Lastly, tadalafil’s efficacy is not dependent on one’s diet, as is the case with Viagra and Levitra. Food, specifically dietary fat, hinders both the rate and extent of absorption when using Viagra and Levitra, but has no affect on tadalafil. In other words, food consumption will not only reduce the effectiveness of the other PED-5 inhibitors, but it will also make them take longer to work. Although this problem can be eliminated through proper timing, it would be better if we didn’t need to worry about it at all. With tadalafil, you don’t have to, as it can be taken with or without food, regardless of type or quantity, without affecting its efficacy or onset of action.
Administering Cialis
When administering tadalafil for improved sexual performance on an as needed basis, 20 mg is the most common dose, although some users will go as low as 10 mg or as high as 40 mg. Tadalafil will begin to take effect within 30-60 minutes of ingestion and will reach peak plasma concentrations in roughly 2 hours. With adequate dosing, there is no need to take this medication more than once daily. Another option is to take tadalafil every day, but at a reduced dosage. Some users report that this method produces more pronounced effects with extended use, while simultaneously minimizing the potential side effects associated with higher dosages. When administered in this fashion, 5 mg daily is the most commonly recommended dose, although some will elect to go as high as 10 mg daily.
Lastly, PDE-5 inhibitors should not be consumed with grapefruit juice, as it will hinder absorption.
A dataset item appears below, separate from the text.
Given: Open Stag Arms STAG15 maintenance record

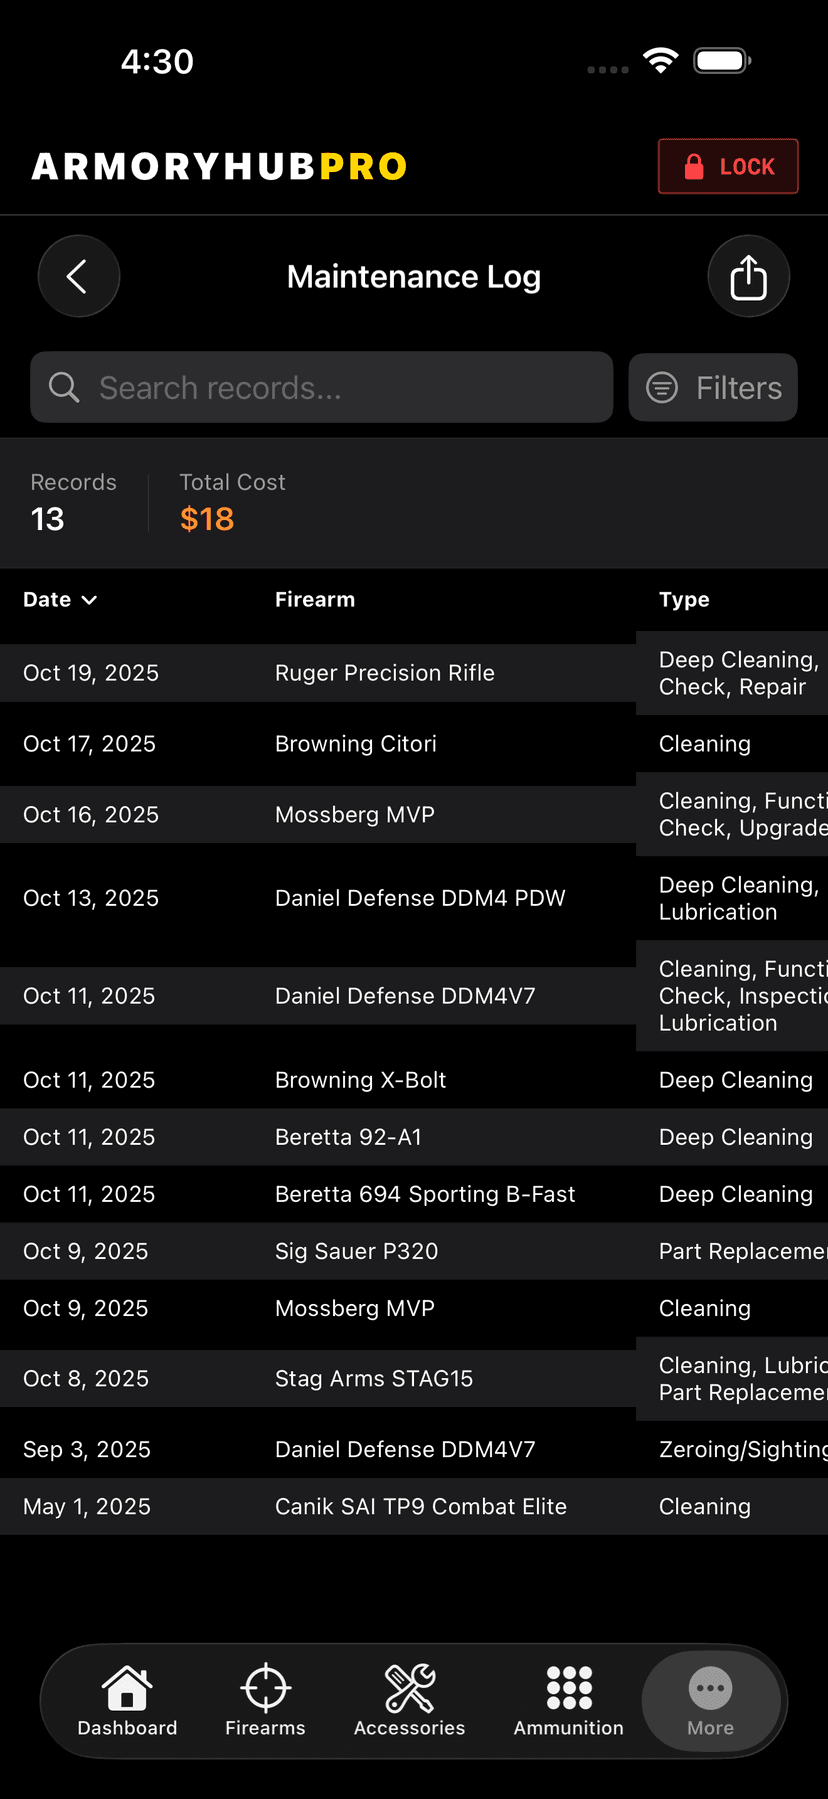Looking at the screenshot, I should point(374,1378).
I realize this is in contrast to the common claim that grapefruit increases the absorption rate and duration of action of certain drugs, but in some cases it can have the opposite effect. In this case, the increase in P-glycoprotein that accompanies grapefruit consumption can actually decrease the absorption of PDE-5 inhibitors into the bloodstream, thereby reducing their overall effectiveness.
While the individual profiles of the various PEDE-5 inhibitors are useful for helping one make an informed decision, one should also keep in mind that personal response can vary significantly in terms of both effectiveness and side effects. So, just because one may not meet your initial expectations, it does not mean that another one won’t. Over the last 10 years, tadalafil has increased in popularity tremendously. With a longer active life than the competition, increased tolerability, and greater specificity in its effects, many have chosen tadalafil as their go-to PED-5 inhibitor of choice.